Passage to read:

--- START ---

4) % hadoop distcp -update dir1 dir2 -- will synchronize dir2 with dir1..( Merge) .
------------
Q) what are counters ?
Ans: Counters are a useful channel for gathering statistics about the job.
Use a counter instead of log message to record that a particular condition occurred as the logs will be huge.
Q) What are the types of Counters
Ans: Broadly there are
1) Job counters : They measure job-level statistics, not values that change while a task is running.
maintained by Job tracker (MR-1) and by Application Master ( YARN).
2) Task counters : Gather information about tasks over the course of their execution,
and the results are aggregated over all the tasks in a job
other ways of classification is
1) Hadoop in built counters and 2) User defined counters.
Q) what are different kinds of Hadoop Built in counters ?
Ans:
MapReduce task counters -- org.apache.hadoop.mapreduce.TaskCounter
Filesystem counters -- org.apache.hadoop.mapreduce.FileSystemCounter
FileInputFormat counters -- org.apache.hadoop.mapreduce.lib.input.FileInputFormatCounter
FileOutputFormat counters -- org.apache.hadoop.mapreduce.lib.output.FileOutputFormatCounter
Job counters -- org.apache.hadoop.mapreduce.JobCounter
Q) Name few samplers in Hadoop?
Ans: 1) SplitSampler, which samples only the first n records in a split, is not so good for sorted data,
reason it doesn’t select keys from throughout the split.
2) IntervalSampler chooses keys at regular intervals through the split and makes a better choice for sorted data.
3) RandomSampler is a good general-purpose sampler.
4) you can write your own implementation of the Sampler interface.
Q) Can we send key and value in single KEY value ?
Ans: Yes. We can do that using "IntPair" or "TextPair" as Key and NullWritable as value.
Q) What are the join techniques ?
Ans : Join depends on Dataset Volume
If one dataset is large but the other one is small. The small dataset is to be distributed to each node in the cluster
If both are huge datasets , then
Map-Side-Join: If the join is performed by the mapper it is called a map-side join.
A map-side join between large inputs works by performing the join before the data reaches the map function.

--- END ---

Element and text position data

--- START ---

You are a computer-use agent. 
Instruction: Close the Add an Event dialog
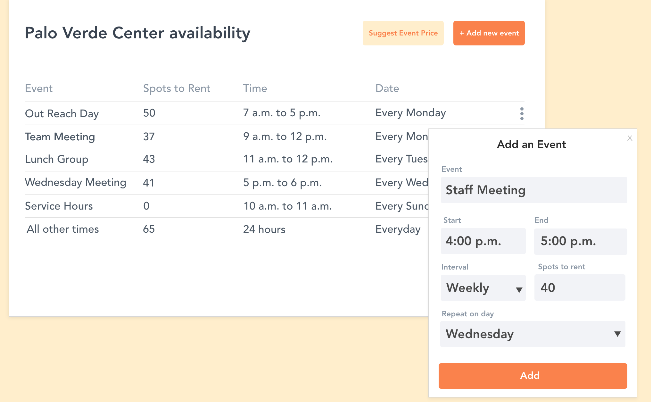pos(629,138)
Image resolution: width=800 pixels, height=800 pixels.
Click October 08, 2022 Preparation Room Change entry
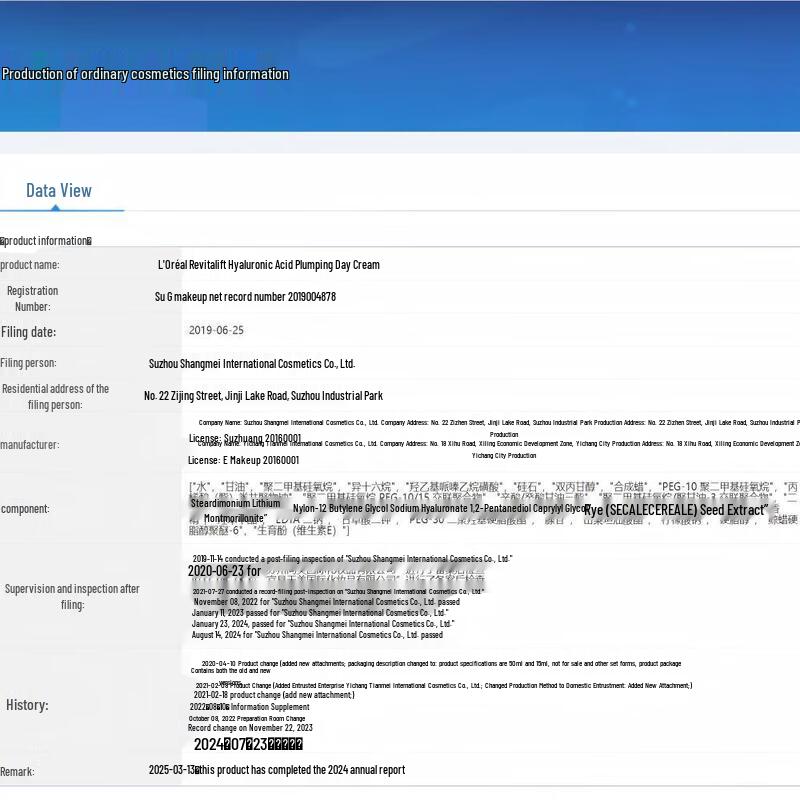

--- END ---

Jobs:
[A] Rewrite the answer in the Hadoop notes that begins "Ans: 1) SplitSampler" as a brief list, keeping the main point about each sampler.
[B] Extend the Hadoop interview notes with a few more lines in the same style, starting after their final sentence.

Solved tasks:
[A]
- SplitSampler: samples only the first n records in a split. It is not good for sorted data because it doesn't select keys from throughout the split.
- IntervalSampler: chooses keys at regular intervals through the split. It is a better choice for sorted data.
- RandomSampler: a good general-purpose sampler.
- Your own implementation of the Sampler interface.

[B]
Reduce-side join: If it is performed by the reducer it is called a reduce-side join.
Q) What is Side data ?
Ans: Side data can be defined as extra read-only data needed by a job to process the main dataset.
Q) What is distributed cache ?
Ans: This is a service for copying files and archives to the task nodes in time for the tasks to use them when they run.
Q) How that can be used ?
Ans: when you run the hadoop command with details as
- files option for data file or look up files that can be used by tasks
- archives option for zip or gzip files
- libjars option for jar files to be placed in task classpath.
Q) what is the distributed cache defaul size and how to change it. ?
Ans: Distributed cache default size is 10 GB and can be changes using property yarn.nodemanager.localizer.cache.target-size-mb
Q) How does DC works
Ans: Hadoop copies the files specified by the -files, -archives, and -libjars options to the distributed filesystem (normally HDFS).
Then, before a task is run, the node manager copies the files from the distributed filesystem to a local disk—the cache—so
the task can access the files.
For the tasks there are now localized, the files are just there, symbolically linked from the task’s working directory.
In addition, files specified by -libjars are added to the task’s classpath before it is launched.
Q) When did the files in DC gets deleted.
Ans: The node manager maintains a reference count for the number of tasks using each file in the cache.
Before the task has run, the file’s reference count is incremented by 1;
then, after the task has run, the count is decreased by 1.
Only when the file is not being used (when the count reaches zero) is it eligible for deletion.
Files are deleted to make room for a new file when the node’s cache exceeds a certain size—10 GB by default
—using a least-recently used policy.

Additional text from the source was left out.